A few weeks ago, I bought 25,000 shares of a penny stock for $160. It was on a hunch. The name of the stock is NTEK, Nanotech Entertainment. They run a service called UltraFlix, a library of 4K content for streaming to TVs. Their UltraFlix app is prominent on Samsung TVs and Sony TVs and probably many others. They're also prominent on Roku. $99 for 99 movie rentals. I saw some people suggest they might be the netflix of 4K content. I figure as the 4K tech gains popularity, people will look to get 4K content. UltraFlix app being in front of so many eyeballs should get them some sales. I figure. The stock was less than $.01 when I bought it (about $.006/share). Today it's at $.0123. Not much downside risk for me. If it goes to $0, I lose $160. The company has over 1 billion shares outstanding and a market cap of less than $10M (less than $5M when I bought it). I figure if nothing else, some company will come along and acquire NTEK, lock stock and barrel, just for the content and content deals alone. Don't bet the ranch on this stock. If you have a couple $hundred to risk, you might make a little money on this one. A guy can dream. If it hits $10/share, I did really really well
And if you lose it, it's a loss you can take on your taxes (up to $3,000/yr) if not being taken against capital gains.

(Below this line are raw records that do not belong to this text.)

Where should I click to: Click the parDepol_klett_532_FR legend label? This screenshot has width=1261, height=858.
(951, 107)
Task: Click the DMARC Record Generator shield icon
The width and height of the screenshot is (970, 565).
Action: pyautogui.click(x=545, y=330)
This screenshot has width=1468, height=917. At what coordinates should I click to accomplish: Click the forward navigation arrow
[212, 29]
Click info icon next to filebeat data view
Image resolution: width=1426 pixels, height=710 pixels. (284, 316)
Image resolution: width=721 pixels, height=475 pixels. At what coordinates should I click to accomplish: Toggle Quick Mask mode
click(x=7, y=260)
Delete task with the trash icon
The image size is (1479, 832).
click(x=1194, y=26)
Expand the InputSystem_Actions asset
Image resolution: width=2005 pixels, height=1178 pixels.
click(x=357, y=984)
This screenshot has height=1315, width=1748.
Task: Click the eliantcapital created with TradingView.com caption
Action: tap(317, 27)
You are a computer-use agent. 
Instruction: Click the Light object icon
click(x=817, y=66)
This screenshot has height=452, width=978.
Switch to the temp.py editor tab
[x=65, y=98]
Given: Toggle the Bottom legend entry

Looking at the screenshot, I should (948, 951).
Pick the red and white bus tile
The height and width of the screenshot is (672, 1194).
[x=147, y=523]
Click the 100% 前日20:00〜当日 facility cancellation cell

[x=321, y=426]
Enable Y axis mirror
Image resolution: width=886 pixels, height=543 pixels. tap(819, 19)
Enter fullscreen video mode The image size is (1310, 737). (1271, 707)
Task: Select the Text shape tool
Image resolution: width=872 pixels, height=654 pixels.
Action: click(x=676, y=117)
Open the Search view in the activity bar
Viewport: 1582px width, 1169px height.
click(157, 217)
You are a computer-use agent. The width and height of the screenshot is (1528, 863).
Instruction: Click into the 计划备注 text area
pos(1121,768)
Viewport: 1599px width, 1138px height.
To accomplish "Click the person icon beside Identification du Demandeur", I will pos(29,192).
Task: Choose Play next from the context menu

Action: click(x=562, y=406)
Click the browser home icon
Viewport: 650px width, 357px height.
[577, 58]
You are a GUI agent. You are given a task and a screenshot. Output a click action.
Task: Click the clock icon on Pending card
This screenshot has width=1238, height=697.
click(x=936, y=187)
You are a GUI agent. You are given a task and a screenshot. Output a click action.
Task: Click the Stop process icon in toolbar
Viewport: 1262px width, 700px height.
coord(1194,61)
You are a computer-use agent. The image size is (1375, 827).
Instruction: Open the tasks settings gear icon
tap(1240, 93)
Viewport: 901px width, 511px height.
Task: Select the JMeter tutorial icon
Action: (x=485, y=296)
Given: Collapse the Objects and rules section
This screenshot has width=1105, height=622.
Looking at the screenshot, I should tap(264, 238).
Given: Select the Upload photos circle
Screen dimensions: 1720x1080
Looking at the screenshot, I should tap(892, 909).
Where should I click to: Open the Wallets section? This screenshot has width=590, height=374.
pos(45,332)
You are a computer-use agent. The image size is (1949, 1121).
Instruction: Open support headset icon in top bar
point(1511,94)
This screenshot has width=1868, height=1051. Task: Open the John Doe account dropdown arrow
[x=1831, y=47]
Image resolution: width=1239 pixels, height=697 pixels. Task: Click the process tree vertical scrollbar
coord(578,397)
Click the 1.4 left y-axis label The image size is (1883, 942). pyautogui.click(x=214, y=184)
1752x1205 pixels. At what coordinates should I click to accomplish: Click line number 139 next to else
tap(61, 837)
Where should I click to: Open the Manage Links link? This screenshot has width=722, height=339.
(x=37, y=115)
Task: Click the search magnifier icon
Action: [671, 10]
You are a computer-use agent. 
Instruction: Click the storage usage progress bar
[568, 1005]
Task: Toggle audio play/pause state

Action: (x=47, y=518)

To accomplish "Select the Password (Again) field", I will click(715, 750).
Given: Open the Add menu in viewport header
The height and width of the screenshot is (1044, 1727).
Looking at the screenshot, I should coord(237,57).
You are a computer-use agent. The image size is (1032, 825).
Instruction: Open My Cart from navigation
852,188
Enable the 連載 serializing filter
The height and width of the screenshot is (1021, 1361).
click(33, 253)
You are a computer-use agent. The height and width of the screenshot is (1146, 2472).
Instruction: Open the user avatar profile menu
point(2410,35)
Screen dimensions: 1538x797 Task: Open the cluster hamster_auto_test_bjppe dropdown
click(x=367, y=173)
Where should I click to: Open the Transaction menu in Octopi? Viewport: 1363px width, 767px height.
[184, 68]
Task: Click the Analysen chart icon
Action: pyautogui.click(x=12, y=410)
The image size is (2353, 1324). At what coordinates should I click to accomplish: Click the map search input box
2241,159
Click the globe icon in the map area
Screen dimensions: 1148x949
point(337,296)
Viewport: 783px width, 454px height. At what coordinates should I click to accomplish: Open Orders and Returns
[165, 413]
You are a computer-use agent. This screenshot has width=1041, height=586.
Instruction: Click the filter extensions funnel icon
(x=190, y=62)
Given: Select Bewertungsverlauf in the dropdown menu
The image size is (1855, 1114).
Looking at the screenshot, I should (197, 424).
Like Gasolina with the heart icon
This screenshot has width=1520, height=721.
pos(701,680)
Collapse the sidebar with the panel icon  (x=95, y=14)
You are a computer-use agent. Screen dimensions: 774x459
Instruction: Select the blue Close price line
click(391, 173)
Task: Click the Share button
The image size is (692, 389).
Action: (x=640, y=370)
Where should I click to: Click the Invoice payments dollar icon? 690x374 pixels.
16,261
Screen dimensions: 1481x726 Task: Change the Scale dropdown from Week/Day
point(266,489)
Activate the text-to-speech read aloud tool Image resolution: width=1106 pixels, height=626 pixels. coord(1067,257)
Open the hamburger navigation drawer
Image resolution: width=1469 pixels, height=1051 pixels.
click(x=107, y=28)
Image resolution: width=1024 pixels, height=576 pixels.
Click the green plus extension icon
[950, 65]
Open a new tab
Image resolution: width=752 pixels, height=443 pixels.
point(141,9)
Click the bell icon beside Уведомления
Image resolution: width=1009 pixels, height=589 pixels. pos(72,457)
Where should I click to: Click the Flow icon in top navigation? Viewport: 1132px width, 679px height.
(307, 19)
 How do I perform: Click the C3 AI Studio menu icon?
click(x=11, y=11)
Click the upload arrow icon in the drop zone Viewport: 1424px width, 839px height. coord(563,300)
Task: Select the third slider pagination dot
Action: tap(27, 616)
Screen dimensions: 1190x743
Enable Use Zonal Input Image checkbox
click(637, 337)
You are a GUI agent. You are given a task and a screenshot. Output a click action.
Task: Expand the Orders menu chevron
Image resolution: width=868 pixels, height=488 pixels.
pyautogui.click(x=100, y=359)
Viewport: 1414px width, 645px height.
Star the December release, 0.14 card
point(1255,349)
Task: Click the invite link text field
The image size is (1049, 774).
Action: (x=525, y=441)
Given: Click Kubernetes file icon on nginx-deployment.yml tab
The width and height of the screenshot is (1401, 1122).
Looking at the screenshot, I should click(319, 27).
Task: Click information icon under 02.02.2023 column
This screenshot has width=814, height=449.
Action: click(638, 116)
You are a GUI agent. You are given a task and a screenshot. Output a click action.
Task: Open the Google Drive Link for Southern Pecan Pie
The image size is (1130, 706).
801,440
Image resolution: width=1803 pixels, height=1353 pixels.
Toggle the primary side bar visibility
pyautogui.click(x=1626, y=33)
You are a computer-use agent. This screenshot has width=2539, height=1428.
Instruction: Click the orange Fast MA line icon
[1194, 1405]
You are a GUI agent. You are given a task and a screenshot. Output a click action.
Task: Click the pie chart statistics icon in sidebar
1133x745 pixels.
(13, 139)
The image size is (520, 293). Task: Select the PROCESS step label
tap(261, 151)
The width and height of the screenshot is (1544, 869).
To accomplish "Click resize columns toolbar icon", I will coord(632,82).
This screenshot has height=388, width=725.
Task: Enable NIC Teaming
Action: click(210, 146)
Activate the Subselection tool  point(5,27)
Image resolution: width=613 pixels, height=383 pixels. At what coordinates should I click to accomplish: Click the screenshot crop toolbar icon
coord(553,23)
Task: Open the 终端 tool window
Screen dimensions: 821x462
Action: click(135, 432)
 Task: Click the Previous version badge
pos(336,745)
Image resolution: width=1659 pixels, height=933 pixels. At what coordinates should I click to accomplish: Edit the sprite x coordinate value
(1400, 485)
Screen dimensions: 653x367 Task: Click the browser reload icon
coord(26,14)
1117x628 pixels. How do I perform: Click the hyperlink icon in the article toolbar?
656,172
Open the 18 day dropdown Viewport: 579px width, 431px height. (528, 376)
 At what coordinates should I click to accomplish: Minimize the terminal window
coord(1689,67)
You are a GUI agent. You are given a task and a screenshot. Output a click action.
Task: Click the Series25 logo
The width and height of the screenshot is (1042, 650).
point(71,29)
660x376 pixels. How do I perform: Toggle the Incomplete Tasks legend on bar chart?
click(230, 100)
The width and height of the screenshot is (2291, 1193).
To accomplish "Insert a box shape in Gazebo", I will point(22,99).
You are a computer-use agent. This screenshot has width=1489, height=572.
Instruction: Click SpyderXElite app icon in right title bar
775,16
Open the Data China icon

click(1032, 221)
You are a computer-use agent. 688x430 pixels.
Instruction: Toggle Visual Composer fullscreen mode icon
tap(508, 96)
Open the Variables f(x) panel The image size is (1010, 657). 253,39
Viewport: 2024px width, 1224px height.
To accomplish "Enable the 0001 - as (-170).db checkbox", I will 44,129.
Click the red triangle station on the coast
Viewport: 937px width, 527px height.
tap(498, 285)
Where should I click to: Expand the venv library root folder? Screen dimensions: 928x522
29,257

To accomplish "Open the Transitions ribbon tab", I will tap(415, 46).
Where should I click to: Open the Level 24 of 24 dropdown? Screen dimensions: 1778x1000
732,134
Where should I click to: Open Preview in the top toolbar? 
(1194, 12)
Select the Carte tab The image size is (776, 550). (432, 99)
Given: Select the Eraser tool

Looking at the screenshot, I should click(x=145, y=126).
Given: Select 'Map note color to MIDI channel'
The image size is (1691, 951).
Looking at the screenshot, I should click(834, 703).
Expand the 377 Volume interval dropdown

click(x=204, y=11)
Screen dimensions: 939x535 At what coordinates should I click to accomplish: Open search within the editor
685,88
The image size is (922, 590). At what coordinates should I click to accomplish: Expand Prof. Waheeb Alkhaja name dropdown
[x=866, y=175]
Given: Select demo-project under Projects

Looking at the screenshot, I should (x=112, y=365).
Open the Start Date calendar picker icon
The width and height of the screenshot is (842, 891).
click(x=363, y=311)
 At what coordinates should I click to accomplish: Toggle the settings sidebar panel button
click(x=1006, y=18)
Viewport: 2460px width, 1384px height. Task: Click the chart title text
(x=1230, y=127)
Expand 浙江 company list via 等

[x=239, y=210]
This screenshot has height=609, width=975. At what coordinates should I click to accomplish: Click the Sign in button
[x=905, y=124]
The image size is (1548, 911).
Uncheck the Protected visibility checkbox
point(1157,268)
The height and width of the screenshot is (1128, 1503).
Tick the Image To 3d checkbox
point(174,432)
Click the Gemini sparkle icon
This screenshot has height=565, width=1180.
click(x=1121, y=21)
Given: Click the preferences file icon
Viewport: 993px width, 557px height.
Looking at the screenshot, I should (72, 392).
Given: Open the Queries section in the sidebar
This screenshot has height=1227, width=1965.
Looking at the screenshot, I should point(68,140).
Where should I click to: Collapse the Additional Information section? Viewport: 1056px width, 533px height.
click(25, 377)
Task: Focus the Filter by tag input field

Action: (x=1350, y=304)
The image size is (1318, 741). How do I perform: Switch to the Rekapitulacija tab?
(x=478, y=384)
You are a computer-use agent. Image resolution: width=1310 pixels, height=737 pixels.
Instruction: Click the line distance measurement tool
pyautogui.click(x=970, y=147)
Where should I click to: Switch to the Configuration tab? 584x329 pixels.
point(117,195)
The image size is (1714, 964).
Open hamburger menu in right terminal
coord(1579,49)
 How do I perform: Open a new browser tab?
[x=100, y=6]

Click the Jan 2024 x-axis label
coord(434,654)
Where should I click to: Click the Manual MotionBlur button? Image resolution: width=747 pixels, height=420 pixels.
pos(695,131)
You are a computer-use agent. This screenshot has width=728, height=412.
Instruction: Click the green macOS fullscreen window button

That was always one of my favorites in our tax code, limiting the loses you can deduct WTH? Then another that bite me in the tail was limiting your expenses when you have travel and living expenses not covered by your employer, Such as working in another State, living in a hotel there during the week and flying home week ends. Ouch! Then they screw you by blocking a path to fix it, work as a contractor instead of as an employee. One little barrier, working on the 1099, they force your employer to take the risk, if you don't pay the tax due on the income reported on the 1099, the employer is held liable for the tax. Most companies won't take the risk. Heck, it may even be worse now I guess.
Then there is the bull shit of earning income in multiple states. You really don't pay the same tax as if you had earned the money in only one state, not even close. Then that gets compounded by the limits on travel and living expenses.
No. Tax-wise, if you sell within a year of purchase, you pay short term capital gains, which is the same thing as ordinary income. Long term capital gains are taxed at a lower rate.
Buy stocks and hold them for a year. That's all you need to know. If you then sell your stock, you pay 15% tax on any profit you made on the stock.
Where would you guys recommend going to get into something like this? I've always been interested in dabbling into stocks but I have no idea where to start and what site/software to use.
etrade.com, etc. Pick one, open an account and you can start buying and selling stocks and other things.
I forget what some guy did, but there is a certain stock you don't want to buy. Because if it goes to nothing, you can be liable to pay money back. I remember reading some guy bought like 50k in stocks, and went to bed. When he woke up he owed 37k or something silly like that.
Sounds more like a margin call situation. If you borrow against shares you own to buy additional shares, if the stock goes to $0, you ow the amount borrowed. The brokers will loan you the money against existing shares. If your loan amount ever goes below the value of the stock, then they issue a margin call. If that happens, you have to pony up more cash to pay down the loan to the value of the stock or you have to sell enough stock to achieve the same thing. It's more likely you'll get a margin call before a stock goes to $0. But some sort of catastrophe can take a stock to $0 in seconds. I don't know of any specific stock that would have the sort of liability you describe. Any stock can go to $0 and cause you to owe big bucks if you're on margin. They don't call them brokers for nothing.
Short position. He borrowed money to buy the stock he was selling. http://www.investopedia.com/university/shortselling/shortselling1.asp Short selling is the selling of a stock that the seller doesn't own. More specifically, a short sale is the sale of a security that isn't owned by the seller, but that is promised to be delivered. That may sound confusing, but it's actually a simple concept. (To learn more, read: Benefit From Borrowed Securities.)
This isn't much different from buying far out-of-the-money call or put options. You can get them for pennies, you have huge leverage and you have limited loss. The benefit of using calls and puts is that you don't have to deal with the scams and unregulated penny-stocks market.
Not sure what out of the money options have to do with this. The stock tip is an educated hunch on a specific stock. It's already a penny stock. An issue with penny stocks is the broker's commissions can be a huge % of the deal. 8000 shares at $.001 costs $8 and a $8 commission is huge in comparison. Your advice about scams is great. A lot of people will talk up a penny stock to sucker people into buying and driving up the price so they can dump the stock for a quick profit. In this case, I've seen the company's app on the TVs. The TVs are selling extremely well. The product they sell is a "hot" product. Regardless of whether people pump and dump the stock, I have a hunch the company will either be bought out for its 1000+ UHD titles and relationships, or it will increase revenues and thus the stock price. Also, jfizzleraider talked about a situation where you buy stock and it goes to $0 and overnight you end up owing the broker. This situation is clearly one where you are borrowing from the broker and get a margin call. Buying call or put options, not on margin, you can only lose your principle. You won't owe the broker.